FAQs: Setting Up Models

This section provides answers to frequently asked questions related to setting up modeling. If you don't find an answer for your question, you can ask it now; use Post your Comment (below) to get your question answered.

 

Is it possible to do feature transformation in DataRobot?

Yes, DataRobot provides a number of ways for you to transform your features within the platform. You can apply transformations such as Log(x) and x^2, and you can create custom transformations using the f(x) transform option. Custom transformations allow you to create new variables that are a function of other variables in your data.

Is it possible to do feature transformations in DataRobot.png

 

More information for DataRobot users: search in-app documentation for Feature transformations.

Can I specify which target value will be used as the positive class in DataRobot?

For a binary classification problem, you can choose what target value is assigned a positive class inside the Advanced Options tab under the Additional tab. There, you can make your Positive Class Assignment as shown in the image below:

Can I specify which target will be used as the positive class.png

 

More information for DataRobot users: search in-app documentation for Show Advanced Options link, then locate information for “Positive class assignment (binary classification only)."

Can I define the optimization metric myself?

DataRobot chooses from a comprehensive set of metrics and recommends one well-suited for your data. If you would like to use a different metric, DataRobot provides a set of optimization metrics in the Advanced Options tab under Additional as shown in the image below. You can also share with Support or your CFDS any metric that you would like to see implemented in DataRobot.

Can I define the optimization metric myself.png

 

 More information for DataRobot users: search in-app documentation for Optimization metrics.

Do I have to fix class imbalance on the dataset before loading my data into DataRobot?

Class imbalance is an issue only if we evaluate models using simple metrics like percentage accuracy. DataRobot directly optimizes models for objectives that are both aligned with the project metric and robust to imbalanced targets. A good example of this is the use of LogLoss as an optimization metric. LogLoss is known to be robust to imbalanced datasets.

More information for DataRobot users: search in-app documentation forOptimization metrics, then locate information for "LogLoss / Weighted LogLoss."

How do I force a feature to have a monotonic relationship with the target?

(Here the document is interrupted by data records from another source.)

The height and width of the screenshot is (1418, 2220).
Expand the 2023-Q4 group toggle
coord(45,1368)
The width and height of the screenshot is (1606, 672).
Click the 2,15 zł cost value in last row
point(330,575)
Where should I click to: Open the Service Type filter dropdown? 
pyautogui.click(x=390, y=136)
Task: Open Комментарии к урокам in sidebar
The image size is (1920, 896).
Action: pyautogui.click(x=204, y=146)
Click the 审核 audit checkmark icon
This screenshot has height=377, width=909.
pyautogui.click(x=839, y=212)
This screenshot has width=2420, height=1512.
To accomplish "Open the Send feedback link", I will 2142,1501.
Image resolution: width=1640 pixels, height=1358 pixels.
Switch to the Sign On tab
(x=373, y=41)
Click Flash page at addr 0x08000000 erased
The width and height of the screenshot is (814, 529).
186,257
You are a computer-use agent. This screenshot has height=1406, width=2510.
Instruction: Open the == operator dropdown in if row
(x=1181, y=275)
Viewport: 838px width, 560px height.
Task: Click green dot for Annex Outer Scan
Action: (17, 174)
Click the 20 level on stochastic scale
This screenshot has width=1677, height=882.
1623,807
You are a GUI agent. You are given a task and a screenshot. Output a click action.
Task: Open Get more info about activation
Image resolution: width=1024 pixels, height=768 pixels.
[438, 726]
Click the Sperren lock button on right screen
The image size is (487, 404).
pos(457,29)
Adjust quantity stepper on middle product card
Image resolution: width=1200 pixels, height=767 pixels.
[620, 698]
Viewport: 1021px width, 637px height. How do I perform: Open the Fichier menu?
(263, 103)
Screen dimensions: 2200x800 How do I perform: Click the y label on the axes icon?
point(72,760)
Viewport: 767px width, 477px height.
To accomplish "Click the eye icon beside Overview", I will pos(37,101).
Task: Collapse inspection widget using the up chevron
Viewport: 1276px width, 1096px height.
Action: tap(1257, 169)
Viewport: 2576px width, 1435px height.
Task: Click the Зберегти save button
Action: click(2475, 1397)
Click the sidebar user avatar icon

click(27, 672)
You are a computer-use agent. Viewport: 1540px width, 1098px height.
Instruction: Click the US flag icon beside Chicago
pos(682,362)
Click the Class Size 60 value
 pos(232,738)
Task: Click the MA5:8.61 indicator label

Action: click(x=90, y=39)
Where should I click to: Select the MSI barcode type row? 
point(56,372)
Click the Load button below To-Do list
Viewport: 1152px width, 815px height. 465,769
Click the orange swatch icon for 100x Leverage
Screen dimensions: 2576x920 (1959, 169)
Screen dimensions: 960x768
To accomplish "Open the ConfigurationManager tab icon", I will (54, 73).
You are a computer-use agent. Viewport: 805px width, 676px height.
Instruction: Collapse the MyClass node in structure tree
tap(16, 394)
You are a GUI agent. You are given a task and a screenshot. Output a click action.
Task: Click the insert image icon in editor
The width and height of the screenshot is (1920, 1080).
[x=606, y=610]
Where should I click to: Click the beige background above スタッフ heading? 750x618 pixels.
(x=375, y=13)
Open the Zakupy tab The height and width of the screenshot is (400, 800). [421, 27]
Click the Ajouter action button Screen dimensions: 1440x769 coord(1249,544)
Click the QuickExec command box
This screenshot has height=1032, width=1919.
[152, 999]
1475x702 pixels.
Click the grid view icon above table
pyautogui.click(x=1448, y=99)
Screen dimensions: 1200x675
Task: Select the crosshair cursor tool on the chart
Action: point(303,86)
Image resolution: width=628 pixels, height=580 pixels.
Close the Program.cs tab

To do this, create a feature list containing the features you to be monotonically increasing (and a separate list for features that you want to be monotonically decreasing, if needed). Then, specify those feature lists in Advanced Options > monotonicity constrain. These feature lists will be a subset of the feature list you use for modeling.

How do I force a feature to have a monotonic.png

 

More information for DataRobot users: search in-app documentation forMonotonic constraints or Monotonic modeling considerations.

What data partition is used in the histograms on the Data tab?

Histograms produced via the first Exploratory Data Analysis (i.e., right after DataRobot is done uploading your data) use all of the data, up to 500MB. For datasets larger than 500MB, a random 500MB sample is used. For histograms produced by the second Exploratory Data Analysis process (i.e., after you have told DataRobot what the target variable is), all the data except for the holdout (if any) and rows with missing target values are used.

What data partition is used in the histograms on the Data tab.png

More information for DataRobot users: search in-app documentation for Feature details page, then locate information for "Working with the Histogram chart."

What does DataRobot do if there are missing values in my target?

During Exploratory Data Analysis (EDA) and modeling, DataRobot ignores records with missing values in the target.

Can I share my project for others to view and/or work on?

Yes, when you share a project (from Manage Projects control center) you can make the target an owner, a user, or an observer. Observers can only observe and users can do everything owners can do except delete the project or unlock the holdout.

Can I share my project for others to view and_or work on.png

 

More information for DataRobot users: search in-app documentation for Create and Manage projects.

How do I delete a project?

Note: On Managed AI Cloud, deleted projects cannot be recovered. For On-Premise AI Cluster, Private AI Cloud, Hybrid AI Cloud deployments, deleted projects can be recovered only by the system administrator.

Click the folder icon on the top right corner as shown in the image below.

How do I delete a project 1.png

Then click Manage Projects to see a list of projects.

How do I delete a project 2.png

Select the dropdown menu in the Actions column for the project you want to delete.

How do I delete a project 3.png

Click Delete Project from that menu. When prompted for confirmation, click Delete.

How do I delete a project 4.png

Do I have to upload my data again if I want to start my project over from the beginning?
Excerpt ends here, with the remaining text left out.